By default, chat operates at the project scope. The system resolves resource references across the project, so a single conversational turn like “flag urgent intakes so clinicians see them at the top of the triage board” can compile changes to a workflow step, an entity field, and an app sort rule — all at once. You can scope chat down to a specific resource: “let’s work on just the intake form”. Scoped chat narrows reference resolution to that resource and its immediate dependencies. Return to project scope with: “go back to the project.” When the system infers something non-trivial — the audience for a new app, the shape of a trigger, whether a project is headless — it states the inference and asks for confirmation. The system never silently picks.

Runtime URLs

Apps live at your org’s runtime subdomain (or custom domain on Enterprise):
acme.usehasp.run/intake      ← Patient Intake (audience: Public)
acme.usehasp.run/triage      ← Clinical Triage Board (audience: Role-gated)
acme.usehasp.run/admin       ← Admin Panel (audience: Role-gated)
Path uniqueness is scoped to the org, not the project. Two projects in the same org cannot both have an app at /intake. If a collision would occur, the system resolves it conversationally at app-creation time. The project name does not appear in runtime URLs. Studio admin URLs (app.usehasp.com/projects/<project-slug>/...) carry project namespace because that is a builder concern, not an end-user concern.

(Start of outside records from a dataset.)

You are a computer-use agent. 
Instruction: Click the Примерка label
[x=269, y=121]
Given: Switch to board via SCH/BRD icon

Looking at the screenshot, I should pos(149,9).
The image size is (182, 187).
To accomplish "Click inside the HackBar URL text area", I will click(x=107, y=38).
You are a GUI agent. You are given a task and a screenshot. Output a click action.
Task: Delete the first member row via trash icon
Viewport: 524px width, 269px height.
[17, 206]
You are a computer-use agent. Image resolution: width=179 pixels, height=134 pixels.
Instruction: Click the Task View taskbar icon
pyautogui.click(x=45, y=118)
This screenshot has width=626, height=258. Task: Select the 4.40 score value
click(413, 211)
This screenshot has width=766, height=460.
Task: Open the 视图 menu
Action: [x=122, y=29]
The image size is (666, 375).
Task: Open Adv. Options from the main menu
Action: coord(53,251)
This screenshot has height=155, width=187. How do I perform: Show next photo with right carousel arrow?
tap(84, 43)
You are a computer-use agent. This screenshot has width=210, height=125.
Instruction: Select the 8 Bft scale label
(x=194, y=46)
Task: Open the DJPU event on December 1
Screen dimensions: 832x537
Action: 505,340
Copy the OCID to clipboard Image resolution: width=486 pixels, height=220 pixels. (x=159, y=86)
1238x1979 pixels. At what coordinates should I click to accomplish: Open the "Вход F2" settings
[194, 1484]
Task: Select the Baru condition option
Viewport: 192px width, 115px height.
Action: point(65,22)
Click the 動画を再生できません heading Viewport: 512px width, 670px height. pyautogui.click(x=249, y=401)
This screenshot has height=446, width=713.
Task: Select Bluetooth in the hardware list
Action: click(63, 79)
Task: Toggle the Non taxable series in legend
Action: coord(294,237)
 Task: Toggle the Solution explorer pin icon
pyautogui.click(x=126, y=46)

Project navigation at scale

Projects with 50+ resources are the design target, not an edge case.

Search (⌘K)

Project-wide search returns typed results across all six sections. Results show type, name, and key metadata — audience for apps, trigger type for workflows, and so on. Click to open that resource’s contract view.

Activity log

Every contract change emits a project-activity event. The project overview shows recent activity by default with author attribution. A deeper history view is accessible for forensic review.

Health rollup

The project overview shows: how many workflows are running normally, how many have recent failures, how many apps are live, whether webhooks are receiving traffic, and recent error counts. Failing workflows surface immediately with a click-through to the failing run’s trace.

Reverse-dependency views

Every resource has a “what depends on me” view:
ResourceShows
EntityWhich workflows write to it, which read from it, which apps render it, which data-change events it emits and who listens
IntegrationWhich workflows use this connection, which steps make outbound calls
WebhookWhich workflow handles incoming requests
SettingWhich workflows reference this value
AppWhich workflows are triggered by events from this app, which entities it reads/writes

Scoped graph view

A read-only relationship graph scoped to entity-centric and event-centric subgraphs: “show me everything that touches the patient entity” or “show me what fires when patient.status changes.” The graph is never an authoring surface and never the default view.

Project as the unit of release

All draft changes across all resources are part of one project-level pending changeset. Release is atomic and all-or-nothing. Releasing publishes every draft change in the project simultaneously. See Release & Sandbox for the full release lifecycle, approval gates, and sandbox behavior.